▶ **Task to complete**
Read through the data and report every line in which the word "thumbnail" occurs.

▶ **Entries provided**
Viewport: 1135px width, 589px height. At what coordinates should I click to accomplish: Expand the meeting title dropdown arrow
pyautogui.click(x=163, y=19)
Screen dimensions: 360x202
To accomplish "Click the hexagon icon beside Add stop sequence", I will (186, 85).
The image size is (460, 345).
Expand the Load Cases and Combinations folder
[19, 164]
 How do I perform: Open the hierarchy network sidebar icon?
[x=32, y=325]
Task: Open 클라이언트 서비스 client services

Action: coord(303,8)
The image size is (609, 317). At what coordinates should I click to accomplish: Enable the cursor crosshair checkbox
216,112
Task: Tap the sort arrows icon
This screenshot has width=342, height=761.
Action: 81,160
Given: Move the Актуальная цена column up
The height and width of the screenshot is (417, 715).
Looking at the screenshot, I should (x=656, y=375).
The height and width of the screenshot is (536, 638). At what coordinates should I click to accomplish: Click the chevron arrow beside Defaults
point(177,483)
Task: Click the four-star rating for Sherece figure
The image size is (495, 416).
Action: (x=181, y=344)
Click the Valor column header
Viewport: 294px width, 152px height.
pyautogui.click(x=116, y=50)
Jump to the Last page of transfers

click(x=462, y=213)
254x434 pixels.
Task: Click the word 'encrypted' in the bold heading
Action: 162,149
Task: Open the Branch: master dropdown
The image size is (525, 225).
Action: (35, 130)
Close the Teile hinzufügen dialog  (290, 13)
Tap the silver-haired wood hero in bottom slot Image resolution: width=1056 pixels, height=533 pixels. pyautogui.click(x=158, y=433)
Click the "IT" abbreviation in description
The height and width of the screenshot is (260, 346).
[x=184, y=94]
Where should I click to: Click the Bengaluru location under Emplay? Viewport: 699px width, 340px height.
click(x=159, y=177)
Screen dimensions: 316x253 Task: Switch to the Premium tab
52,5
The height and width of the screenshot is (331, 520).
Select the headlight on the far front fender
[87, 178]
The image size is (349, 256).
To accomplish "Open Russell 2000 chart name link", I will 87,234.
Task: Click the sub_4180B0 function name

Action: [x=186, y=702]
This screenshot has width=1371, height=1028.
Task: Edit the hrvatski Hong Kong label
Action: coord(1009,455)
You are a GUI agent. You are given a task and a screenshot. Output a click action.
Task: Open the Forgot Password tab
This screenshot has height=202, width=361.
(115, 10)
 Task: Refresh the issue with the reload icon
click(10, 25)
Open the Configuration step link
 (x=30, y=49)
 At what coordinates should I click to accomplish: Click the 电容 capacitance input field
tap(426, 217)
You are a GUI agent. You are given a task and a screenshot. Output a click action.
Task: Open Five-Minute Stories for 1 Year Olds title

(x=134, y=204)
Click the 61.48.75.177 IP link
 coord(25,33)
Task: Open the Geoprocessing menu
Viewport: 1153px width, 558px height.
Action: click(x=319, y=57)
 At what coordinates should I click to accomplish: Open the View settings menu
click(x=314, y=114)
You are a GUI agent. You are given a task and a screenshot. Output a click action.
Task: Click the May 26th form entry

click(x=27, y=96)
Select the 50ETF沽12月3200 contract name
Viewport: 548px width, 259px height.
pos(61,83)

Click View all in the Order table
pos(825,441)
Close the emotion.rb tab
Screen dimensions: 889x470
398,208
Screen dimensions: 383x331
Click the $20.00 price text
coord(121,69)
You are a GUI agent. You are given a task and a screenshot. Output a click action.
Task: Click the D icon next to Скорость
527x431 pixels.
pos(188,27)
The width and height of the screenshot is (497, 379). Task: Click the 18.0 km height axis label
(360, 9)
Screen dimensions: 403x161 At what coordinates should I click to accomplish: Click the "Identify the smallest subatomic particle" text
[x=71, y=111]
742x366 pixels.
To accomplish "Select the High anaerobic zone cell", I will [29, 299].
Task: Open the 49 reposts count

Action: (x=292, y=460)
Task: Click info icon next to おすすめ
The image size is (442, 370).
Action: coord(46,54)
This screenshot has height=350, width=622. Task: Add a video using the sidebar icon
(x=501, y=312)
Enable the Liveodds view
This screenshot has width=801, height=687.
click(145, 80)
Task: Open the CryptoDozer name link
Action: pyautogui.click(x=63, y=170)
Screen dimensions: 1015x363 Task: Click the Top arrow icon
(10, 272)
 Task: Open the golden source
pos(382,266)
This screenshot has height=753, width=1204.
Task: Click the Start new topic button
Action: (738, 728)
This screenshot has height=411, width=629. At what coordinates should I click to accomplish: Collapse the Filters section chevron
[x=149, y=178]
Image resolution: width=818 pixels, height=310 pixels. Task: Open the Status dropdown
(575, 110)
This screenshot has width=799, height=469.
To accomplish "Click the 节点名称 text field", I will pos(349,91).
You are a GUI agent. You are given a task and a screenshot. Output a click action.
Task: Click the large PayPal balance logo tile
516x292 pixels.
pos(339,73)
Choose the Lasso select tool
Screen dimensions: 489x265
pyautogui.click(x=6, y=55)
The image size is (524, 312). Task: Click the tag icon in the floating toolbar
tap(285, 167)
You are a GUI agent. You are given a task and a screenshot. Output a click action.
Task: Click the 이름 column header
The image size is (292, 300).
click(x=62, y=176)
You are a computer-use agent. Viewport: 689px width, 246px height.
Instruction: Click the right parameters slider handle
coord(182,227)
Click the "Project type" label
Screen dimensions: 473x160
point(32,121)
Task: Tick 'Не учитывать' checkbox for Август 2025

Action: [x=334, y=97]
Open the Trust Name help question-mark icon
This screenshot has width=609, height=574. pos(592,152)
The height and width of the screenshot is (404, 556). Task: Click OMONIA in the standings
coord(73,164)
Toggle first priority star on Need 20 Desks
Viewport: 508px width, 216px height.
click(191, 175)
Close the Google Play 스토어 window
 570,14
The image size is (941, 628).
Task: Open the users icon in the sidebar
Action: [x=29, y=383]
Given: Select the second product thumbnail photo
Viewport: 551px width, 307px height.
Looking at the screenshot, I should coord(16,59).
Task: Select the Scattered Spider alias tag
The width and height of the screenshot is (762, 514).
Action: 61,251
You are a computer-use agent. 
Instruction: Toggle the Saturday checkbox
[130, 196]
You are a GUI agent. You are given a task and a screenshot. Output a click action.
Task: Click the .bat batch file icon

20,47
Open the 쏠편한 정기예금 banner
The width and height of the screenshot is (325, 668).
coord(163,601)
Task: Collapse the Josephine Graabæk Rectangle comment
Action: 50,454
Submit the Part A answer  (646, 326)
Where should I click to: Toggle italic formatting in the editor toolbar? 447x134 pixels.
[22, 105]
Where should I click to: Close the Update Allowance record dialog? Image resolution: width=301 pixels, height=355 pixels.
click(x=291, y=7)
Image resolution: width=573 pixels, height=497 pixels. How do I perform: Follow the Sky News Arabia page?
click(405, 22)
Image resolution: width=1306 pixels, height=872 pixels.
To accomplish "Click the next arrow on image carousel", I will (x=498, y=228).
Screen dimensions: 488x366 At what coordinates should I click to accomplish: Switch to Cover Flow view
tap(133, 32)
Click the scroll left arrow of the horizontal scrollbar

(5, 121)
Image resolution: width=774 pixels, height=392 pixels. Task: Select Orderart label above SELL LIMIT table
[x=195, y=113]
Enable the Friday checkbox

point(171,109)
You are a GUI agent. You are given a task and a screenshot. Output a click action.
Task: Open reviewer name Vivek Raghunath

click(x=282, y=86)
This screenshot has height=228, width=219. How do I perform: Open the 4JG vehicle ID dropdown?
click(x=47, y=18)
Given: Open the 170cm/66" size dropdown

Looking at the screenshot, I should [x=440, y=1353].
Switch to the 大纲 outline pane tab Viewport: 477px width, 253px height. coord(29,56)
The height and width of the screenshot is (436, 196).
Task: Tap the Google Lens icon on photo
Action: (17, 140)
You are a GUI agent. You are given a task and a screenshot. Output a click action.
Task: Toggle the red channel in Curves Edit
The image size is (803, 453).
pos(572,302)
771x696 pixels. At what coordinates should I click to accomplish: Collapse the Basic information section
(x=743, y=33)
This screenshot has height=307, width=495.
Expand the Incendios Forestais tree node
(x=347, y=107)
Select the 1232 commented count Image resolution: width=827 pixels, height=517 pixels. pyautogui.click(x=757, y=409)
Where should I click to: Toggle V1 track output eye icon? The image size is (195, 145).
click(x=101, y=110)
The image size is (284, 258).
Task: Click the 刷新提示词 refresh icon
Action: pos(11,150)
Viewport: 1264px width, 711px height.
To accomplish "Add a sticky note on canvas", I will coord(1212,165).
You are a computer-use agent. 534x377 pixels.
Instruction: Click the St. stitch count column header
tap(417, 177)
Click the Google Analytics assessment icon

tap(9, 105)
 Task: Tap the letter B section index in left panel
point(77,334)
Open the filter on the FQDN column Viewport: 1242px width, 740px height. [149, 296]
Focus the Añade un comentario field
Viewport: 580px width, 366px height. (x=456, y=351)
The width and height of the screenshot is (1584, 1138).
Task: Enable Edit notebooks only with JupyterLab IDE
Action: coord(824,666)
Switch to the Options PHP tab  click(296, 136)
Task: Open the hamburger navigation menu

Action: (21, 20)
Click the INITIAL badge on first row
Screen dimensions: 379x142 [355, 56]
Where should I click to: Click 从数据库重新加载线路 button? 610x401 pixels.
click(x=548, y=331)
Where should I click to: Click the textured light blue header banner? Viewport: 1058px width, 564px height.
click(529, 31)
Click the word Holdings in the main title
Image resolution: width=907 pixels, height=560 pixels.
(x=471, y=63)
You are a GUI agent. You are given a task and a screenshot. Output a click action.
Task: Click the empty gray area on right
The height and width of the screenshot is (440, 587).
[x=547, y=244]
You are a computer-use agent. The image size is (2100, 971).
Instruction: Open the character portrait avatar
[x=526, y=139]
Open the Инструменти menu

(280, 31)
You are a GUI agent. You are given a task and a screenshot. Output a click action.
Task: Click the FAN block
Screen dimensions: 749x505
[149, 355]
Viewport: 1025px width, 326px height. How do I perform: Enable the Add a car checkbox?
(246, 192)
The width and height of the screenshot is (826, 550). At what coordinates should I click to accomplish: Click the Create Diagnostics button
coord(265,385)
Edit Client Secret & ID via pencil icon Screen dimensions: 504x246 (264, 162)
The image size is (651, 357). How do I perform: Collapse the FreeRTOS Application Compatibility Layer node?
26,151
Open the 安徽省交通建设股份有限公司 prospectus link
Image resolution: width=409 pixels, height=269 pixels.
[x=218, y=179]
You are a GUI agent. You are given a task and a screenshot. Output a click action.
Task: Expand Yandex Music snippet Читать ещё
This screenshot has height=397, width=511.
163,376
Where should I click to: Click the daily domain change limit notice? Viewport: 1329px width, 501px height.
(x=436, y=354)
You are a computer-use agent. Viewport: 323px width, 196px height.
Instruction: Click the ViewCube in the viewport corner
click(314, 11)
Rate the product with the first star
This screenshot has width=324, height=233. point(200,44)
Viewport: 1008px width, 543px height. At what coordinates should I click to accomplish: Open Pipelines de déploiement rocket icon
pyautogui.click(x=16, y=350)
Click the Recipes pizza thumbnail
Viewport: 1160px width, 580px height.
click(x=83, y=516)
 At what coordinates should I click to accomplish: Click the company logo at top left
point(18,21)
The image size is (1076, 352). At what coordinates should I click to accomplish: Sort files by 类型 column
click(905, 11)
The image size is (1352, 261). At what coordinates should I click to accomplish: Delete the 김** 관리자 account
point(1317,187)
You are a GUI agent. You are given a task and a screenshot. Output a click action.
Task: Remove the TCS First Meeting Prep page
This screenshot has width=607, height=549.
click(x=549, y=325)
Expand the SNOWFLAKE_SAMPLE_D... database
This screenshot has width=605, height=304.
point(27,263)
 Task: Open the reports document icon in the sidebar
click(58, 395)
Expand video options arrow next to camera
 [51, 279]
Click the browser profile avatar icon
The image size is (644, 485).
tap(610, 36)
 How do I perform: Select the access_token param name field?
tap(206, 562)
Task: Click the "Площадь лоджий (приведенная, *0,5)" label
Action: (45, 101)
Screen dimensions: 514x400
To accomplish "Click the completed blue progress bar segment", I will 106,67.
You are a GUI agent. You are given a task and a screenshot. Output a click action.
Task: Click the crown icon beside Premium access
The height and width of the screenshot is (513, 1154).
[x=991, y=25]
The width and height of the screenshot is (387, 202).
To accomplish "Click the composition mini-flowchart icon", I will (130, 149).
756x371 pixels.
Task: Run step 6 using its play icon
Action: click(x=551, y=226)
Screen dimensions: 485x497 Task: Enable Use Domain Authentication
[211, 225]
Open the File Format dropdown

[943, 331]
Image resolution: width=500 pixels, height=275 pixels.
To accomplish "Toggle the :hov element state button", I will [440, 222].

▶ **Final answer**
Given: Select the second product thumbnail photo
Click the Recipes pizza thumbnail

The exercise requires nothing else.